GENE DELIVERY: THE KEY TO GENE THERAPY
In Choosing Targets for Gene Therapy, we saw that cystic fibrosis is a good candidate for gene therapy. This is because:
Now all we have to do is deliver the gene into the proper cells and put it to work. This is not an easy job. Gene delivery is one of the biggest challenges in the field of gene therapy.
What are some of the hallmarks of successful gene delivery?
1. TARGETING the right cells. If you want to deliver a gene into cells of the liver, it shouldn't wind up in the big toe. How can you ensure that the gene gets into the correct cells?
2. ACTIVATING the gene. A gene's journey is not over when it enters the cell. It must go to the cell's nucleus and be "turned on," meaning that its transcription and translation are activated to produce the protein product encoded by the gene. For gene delivery to be successful, the protein that is produced must function properly.
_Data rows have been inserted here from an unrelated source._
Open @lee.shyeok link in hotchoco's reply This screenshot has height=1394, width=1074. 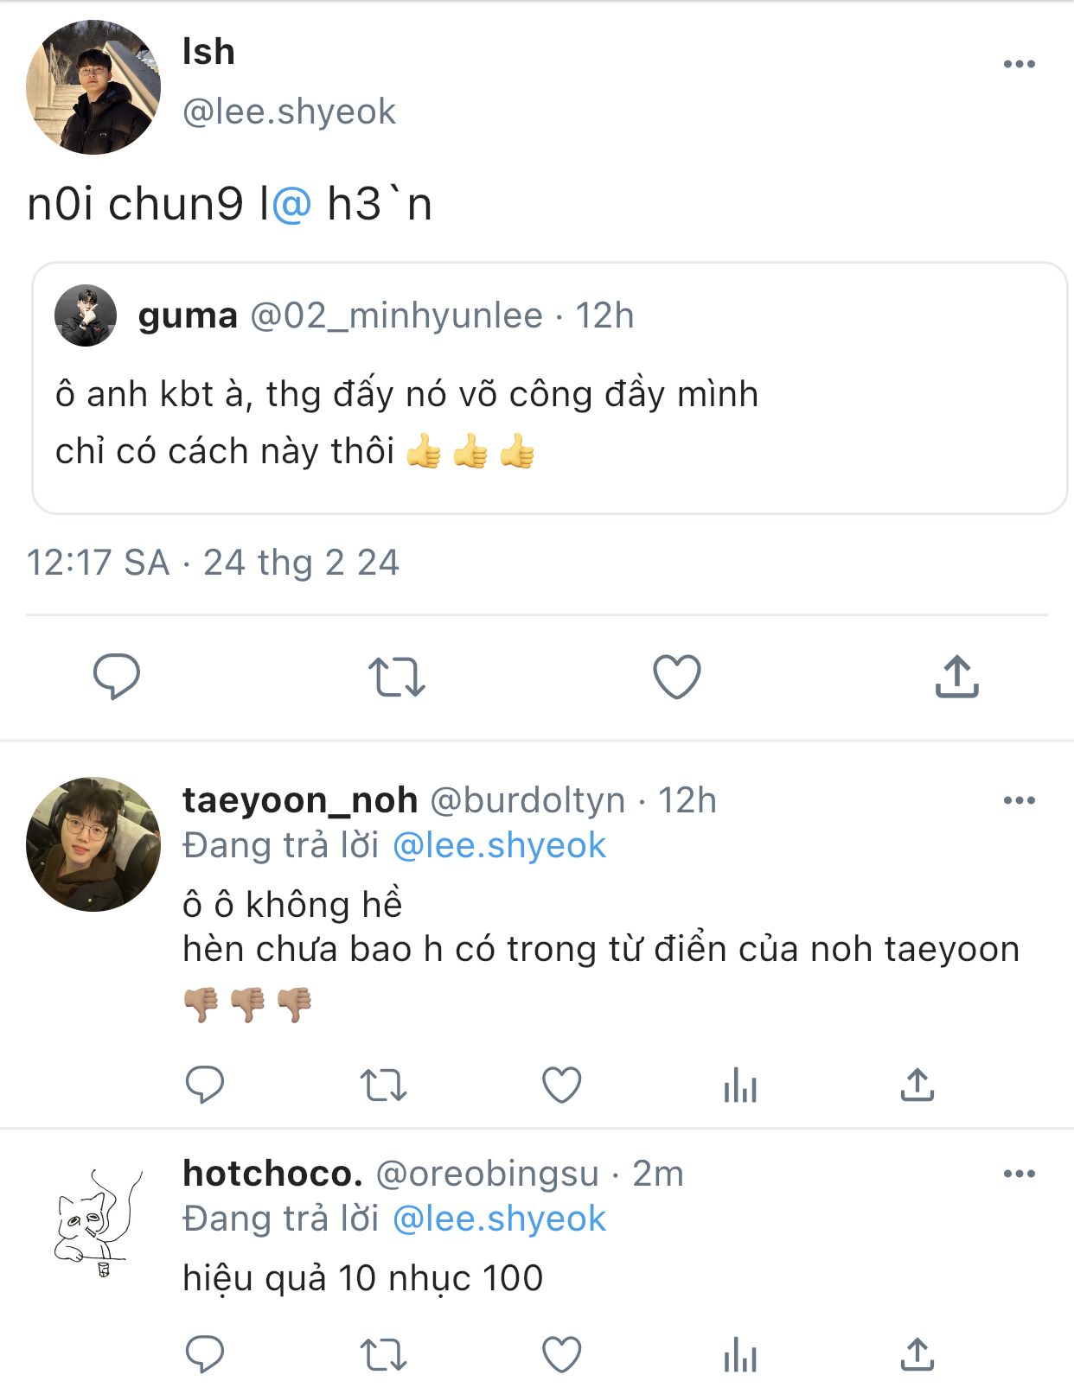(499, 1219)
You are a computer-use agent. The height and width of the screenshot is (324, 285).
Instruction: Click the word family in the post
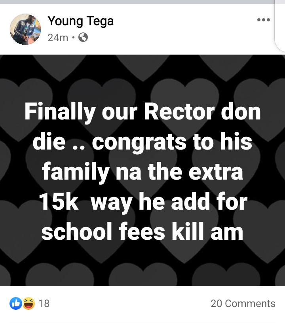74,172
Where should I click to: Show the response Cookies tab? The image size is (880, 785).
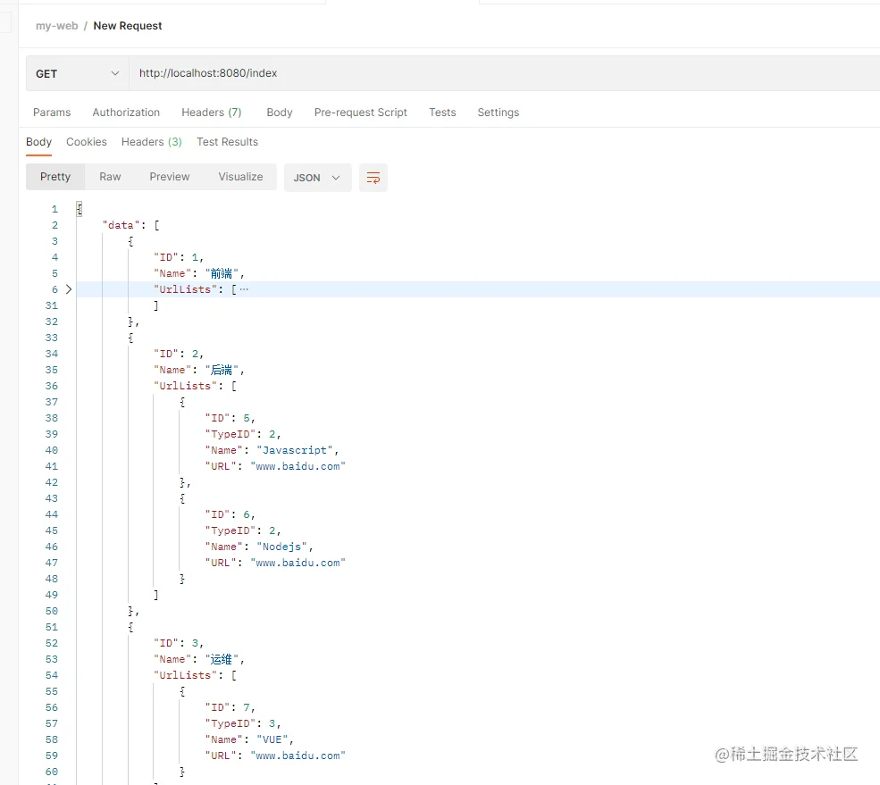click(x=87, y=142)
3. INTEGRATING the gene in the cells. You might want the gene to stay put and continue working in the target cells. If so, you need to ensure that the gene integrates into, or becomes part of the host cell's genetic material, or that the gene finds another way to survive in the nucleus without being trashed.
4. AVOIDING harmful side effects. Anytime you introduce an unfamiliar biological substance into the body, there is a risk that it will be toxic or that the body will mount an immune response against it. If the body develops immunity against a specific gene delivery vehicle, future rounds of the therapy will be ineffective.
Explore some of the gene delivery methods that researchers have developed in Tools of the Trade.
Supported by a Science Education Partnership
Award (SEPA) [No. 1 R25 RR16291-01] from the National Center for Research Resources, a component of the
National Institutes of Health, Department of Health and Human Services. The contents provided
here are solely the responsibility of the authors and do not necessarily represent the official
views of NCRR or NIH.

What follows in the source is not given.